Attackers Deploy New ICS Attack Framework “TRITON” and Cause Operational Disruption to Critical Infrastructure
Category : FireEye
Mandiant recently responded to an incident at a critical infrastructure organization where an attacker deployed malware designed to manipulate industrial safety systems. The targeted systems provided emergency shutdown capability for industrial processes. We assess with moderate confidence that the attacker was developing the capability to cause physical damage and inadvertently shutdown operations. This malware, which we call TRITON, is an attack framework built to interact with Triconex Safety Instrumented System (SIS) controllers. We have not attributed the incident to a threat actor, though we believe the activity is consistent with a nation state preparing for an attack.

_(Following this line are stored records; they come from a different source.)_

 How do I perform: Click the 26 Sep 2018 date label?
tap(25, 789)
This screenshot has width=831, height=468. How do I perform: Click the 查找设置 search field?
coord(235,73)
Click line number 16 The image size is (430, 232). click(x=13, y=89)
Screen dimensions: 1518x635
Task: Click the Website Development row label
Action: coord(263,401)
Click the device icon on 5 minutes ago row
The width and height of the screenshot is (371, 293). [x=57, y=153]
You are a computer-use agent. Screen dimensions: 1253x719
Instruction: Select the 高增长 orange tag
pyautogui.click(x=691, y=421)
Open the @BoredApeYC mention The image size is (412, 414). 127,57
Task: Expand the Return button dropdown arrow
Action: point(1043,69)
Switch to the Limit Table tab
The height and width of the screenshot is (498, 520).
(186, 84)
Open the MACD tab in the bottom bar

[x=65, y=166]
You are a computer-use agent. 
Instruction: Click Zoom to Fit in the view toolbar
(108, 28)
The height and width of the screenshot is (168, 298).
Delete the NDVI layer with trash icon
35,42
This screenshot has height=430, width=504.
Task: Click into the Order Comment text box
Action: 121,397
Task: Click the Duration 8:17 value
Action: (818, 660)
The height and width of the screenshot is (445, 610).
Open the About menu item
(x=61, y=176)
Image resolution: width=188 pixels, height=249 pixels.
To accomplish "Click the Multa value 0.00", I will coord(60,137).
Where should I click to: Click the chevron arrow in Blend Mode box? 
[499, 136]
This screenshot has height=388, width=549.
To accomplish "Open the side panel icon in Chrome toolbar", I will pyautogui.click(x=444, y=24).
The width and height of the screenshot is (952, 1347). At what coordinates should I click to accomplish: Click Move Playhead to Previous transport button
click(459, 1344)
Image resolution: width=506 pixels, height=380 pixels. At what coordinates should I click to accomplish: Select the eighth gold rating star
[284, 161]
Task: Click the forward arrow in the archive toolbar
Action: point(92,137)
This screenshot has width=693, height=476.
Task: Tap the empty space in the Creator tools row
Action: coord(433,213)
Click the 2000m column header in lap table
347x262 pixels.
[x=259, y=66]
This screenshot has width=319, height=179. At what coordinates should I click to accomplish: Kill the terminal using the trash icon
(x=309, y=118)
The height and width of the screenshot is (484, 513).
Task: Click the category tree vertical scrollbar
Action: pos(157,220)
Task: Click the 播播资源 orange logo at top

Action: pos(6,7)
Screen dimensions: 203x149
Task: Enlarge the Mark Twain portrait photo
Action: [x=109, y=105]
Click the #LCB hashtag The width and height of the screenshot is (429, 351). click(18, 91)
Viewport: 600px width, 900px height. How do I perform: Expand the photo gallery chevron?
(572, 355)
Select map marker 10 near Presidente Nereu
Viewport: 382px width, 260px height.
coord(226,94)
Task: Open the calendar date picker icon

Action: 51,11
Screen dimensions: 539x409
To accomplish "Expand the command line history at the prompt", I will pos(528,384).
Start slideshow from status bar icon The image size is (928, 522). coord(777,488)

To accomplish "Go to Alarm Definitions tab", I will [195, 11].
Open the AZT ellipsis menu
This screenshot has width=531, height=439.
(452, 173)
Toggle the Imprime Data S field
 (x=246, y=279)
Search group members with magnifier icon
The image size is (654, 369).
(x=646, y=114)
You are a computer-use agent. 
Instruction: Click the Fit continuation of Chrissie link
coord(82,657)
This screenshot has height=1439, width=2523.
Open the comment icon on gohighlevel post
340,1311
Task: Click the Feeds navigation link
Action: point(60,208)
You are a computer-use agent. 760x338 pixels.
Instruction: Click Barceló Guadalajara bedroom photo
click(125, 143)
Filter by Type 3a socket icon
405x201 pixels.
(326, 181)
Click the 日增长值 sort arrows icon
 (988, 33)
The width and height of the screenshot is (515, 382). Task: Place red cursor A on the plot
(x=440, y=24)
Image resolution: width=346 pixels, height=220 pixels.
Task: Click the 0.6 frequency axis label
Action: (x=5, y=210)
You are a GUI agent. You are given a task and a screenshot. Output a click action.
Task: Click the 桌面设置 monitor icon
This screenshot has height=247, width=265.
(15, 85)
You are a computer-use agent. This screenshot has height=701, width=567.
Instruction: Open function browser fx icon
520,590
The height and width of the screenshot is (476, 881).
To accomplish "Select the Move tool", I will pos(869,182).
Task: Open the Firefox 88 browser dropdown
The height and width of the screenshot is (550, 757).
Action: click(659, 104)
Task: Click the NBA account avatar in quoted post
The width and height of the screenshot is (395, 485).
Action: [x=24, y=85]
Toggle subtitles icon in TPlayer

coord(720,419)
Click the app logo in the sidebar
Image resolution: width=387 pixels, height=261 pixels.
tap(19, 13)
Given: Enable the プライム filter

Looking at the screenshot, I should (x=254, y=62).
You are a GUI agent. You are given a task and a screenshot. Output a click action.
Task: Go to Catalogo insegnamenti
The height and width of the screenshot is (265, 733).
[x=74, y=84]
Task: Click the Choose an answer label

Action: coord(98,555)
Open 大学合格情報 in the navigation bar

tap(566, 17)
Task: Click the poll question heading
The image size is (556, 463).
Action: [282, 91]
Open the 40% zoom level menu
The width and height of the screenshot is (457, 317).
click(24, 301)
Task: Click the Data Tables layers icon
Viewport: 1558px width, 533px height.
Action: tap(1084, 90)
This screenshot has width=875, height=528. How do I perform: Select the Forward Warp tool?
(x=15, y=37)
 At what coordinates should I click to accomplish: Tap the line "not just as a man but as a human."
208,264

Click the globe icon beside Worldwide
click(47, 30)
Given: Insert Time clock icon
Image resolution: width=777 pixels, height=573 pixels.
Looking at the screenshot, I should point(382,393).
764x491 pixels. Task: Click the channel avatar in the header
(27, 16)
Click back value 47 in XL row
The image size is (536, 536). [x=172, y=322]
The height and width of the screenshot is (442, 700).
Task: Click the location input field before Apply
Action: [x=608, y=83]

TRITON is one of a limited number of publicly identified malicious software families targeted at industrial control systems (ICS). It follows Stuxnet which was used against Iran in 2010 and Industroyer which we believe was deployed by Sandworm Team against Ukraine in 2016. TRITON is consistent with these attacks, in that it could prevent safety mechanisms from executing their intended function, resulting in a physical consequence.
|Malware Family||Main Modules||Description|
|TRITON||trilog.exe||Main executable leveraging libraries.zip|
|library.zip||Custom communication library for interaction with Triconex controllers.|
Table 1: Description of TRITON Malware
The attacker gained remote access to an SIS engineering workstation and deployed the TRITON attack framework to reprogram the SIS controllers. During the incident, some SIS controllers entered a failed safe state, which automatically shutdown the industrial process and prompted the asset owner to initiate an investigation. The investigation found that the SIS controllers initiated a safe shutdown when application code between redundant processing units failed a validation check — resulting in an MP diagnostic failure message.
We assess with moderate confidence that the attacker inadvertently shutdown operations while developing the ability to cause physical damage for the following reasons:
- Modifying the SIS could prevent it from functioning correctly, increasing the likelihood of a failure that would result in physical consequences.
- TRITON was used to modify application memory on SIS controllers in the environment, which could have led to a failed validation check.
- The failure occurred during the time period when TRITON was used.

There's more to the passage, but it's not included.